§ Prompt 1
In the entries, from the first line through the line containing "click(x=1065, y=71)", swap "GUI agent" for "screen agent" and give those lines back with nothing else altered.

== Text provided ==

Tuesday, September 21, 2010

dirty feet

ewww. you walk around the office with your shoes off.
how nasty is that.
i understand taking them off at your desk. everyone does that. but you walk around the office in your socks.
that's just disgusting and makes me want to throw up. which would be unfortunate because this mornings breakfast burrito was delicious.

Monday, September 20, 2010

go cook yourself a clue

just because you worked at a kelseys 20 years ago does not make you a master chef.
seriously it doesn't.
i've worked in a enough kitchens in my day to know that what you're doing at kelseys isn't even technically cooking. it's more of a warming process. you warm food for people to eat.
you worked there like 20 years ago too. why are you still talking about it. especially in a context that you're trying to make yourself look like a master chef.
you're a jackass.
the world hates you.

===

§ Prompt 2
From the blog text, retype the part that opens with the words "just because you" and closes with "world hates you.".

== Data in this exercise ==

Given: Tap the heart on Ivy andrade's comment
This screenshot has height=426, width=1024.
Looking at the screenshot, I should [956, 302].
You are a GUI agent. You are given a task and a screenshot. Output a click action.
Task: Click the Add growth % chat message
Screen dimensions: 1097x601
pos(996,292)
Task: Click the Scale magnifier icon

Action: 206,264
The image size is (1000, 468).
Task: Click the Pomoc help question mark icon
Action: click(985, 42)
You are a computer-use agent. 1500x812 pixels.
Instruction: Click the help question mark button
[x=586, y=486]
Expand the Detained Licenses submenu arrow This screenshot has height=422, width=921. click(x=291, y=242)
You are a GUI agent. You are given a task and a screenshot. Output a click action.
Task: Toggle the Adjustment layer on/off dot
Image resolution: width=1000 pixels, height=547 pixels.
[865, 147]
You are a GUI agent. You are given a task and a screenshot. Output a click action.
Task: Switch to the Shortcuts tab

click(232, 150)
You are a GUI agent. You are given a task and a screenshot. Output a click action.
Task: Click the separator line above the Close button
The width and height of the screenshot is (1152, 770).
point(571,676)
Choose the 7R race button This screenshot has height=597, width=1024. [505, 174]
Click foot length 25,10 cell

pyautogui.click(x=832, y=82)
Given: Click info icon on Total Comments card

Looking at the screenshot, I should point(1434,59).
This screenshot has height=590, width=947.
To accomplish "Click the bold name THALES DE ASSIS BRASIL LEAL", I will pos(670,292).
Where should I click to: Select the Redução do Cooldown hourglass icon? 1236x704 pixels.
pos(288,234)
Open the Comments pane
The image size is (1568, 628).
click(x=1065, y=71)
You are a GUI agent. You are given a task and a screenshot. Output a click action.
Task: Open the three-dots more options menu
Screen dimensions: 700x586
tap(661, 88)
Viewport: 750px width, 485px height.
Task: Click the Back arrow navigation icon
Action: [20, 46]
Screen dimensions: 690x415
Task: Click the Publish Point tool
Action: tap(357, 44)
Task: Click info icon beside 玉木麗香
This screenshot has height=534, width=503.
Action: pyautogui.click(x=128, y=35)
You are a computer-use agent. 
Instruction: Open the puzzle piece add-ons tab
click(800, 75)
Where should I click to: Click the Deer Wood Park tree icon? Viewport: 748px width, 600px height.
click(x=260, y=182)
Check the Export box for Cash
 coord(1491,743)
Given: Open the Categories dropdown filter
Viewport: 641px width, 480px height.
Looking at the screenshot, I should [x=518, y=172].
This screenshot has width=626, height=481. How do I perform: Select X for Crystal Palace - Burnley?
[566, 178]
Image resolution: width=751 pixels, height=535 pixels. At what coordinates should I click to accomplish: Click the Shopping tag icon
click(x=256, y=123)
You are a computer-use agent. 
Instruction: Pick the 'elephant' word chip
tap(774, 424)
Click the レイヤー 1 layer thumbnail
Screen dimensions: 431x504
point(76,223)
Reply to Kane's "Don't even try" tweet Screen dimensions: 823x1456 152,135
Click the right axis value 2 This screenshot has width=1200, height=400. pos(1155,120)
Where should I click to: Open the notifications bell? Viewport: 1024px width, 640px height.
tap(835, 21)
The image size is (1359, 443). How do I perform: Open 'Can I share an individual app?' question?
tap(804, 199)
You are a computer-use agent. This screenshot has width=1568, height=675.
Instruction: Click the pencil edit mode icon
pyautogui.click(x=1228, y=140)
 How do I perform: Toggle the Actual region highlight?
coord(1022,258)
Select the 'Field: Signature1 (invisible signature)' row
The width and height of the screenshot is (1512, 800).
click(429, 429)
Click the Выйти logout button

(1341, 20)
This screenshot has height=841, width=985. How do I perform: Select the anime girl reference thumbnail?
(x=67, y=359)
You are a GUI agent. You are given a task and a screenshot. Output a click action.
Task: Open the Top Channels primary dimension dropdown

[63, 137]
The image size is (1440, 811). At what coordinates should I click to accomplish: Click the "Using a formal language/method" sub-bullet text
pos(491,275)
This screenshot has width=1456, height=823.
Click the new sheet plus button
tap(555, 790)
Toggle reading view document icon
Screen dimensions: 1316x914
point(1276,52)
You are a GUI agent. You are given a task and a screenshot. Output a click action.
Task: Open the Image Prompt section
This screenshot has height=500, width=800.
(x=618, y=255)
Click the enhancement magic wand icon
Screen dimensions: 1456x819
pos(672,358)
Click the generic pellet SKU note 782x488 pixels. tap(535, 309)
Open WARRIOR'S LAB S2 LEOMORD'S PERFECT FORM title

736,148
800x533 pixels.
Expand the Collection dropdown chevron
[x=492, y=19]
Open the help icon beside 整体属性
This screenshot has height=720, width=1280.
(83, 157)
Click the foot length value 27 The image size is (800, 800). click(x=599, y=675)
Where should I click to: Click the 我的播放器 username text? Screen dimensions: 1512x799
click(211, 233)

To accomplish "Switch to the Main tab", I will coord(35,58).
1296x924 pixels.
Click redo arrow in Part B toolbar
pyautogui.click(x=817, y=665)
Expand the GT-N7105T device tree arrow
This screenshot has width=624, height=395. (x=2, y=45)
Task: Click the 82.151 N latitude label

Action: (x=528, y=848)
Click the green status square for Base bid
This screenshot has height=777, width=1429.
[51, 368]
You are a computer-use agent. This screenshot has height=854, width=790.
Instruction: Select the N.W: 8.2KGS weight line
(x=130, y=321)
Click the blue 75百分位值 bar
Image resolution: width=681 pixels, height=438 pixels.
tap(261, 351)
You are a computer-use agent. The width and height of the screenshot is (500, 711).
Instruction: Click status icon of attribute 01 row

===

§ Final result 1
Given: Tap the heart on Ivy andrade's comment
This screenshot has height=426, width=1024.
Looking at the screenshot, I should [956, 302].
You are a screen agent. You are given a task and a screenshot. Output a click action.
Task: Click the Add growth % chat message
Screen dimensions: 1097x601
pos(996,292)
Task: Click the Scale magnifier icon

Action: 206,264
The image size is (1000, 468).
Task: Click the Pomoc help question mark icon
Action: click(985, 42)
You are a computer-use agent. 1500x812 pixels.
Instruction: Click the help question mark button
[x=586, y=486]
Expand the Detained Licenses submenu arrow This screenshot has height=422, width=921. click(x=291, y=242)
You are a screen agent. You are given a task and a screenshot. Output a click action.
Task: Toggle the Adjustment layer on/off dot
Image resolution: width=1000 pixels, height=547 pixels.
[865, 147]
You are a screen agent. You are given a task and a screenshot. Output a click action.
Task: Switch to the Shortcuts tab

click(232, 150)
You are a screen agent. You are given a task and a screenshot. Output a click action.
Task: Click the separator line above the Close button
The width and height of the screenshot is (1152, 770).
point(571,676)
Choose the 7R race button This screenshot has height=597, width=1024. [505, 174]
Click foot length 25,10 cell

pyautogui.click(x=832, y=82)
Given: Click info icon on Total Comments card

Looking at the screenshot, I should point(1434,59).
This screenshot has height=590, width=947.
To accomplish "Click the bold name THALES DE ASSIS BRASIL LEAL", I will pos(670,292).
Where should I click to: Select the Redução do Cooldown hourglass icon? 1236x704 pixels.
pos(288,234)
Open the Comments pane
The image size is (1568, 628).
click(x=1065, y=71)

§ Final result 2
just because you worked at a kelseys 20 years ago does not make you a master chef.
seriously it doesn't.
i've worked in a enough kitchens in my day to know that what you're doing at kelseys isn't even technically cooking. it's more of a warming process. you warm food for people to eat.
you worked there like 20 years ago too. why are you still talking about it. especially in a context that you're trying to make yourself look like a master chef.
you're a jackass.
the world hates you.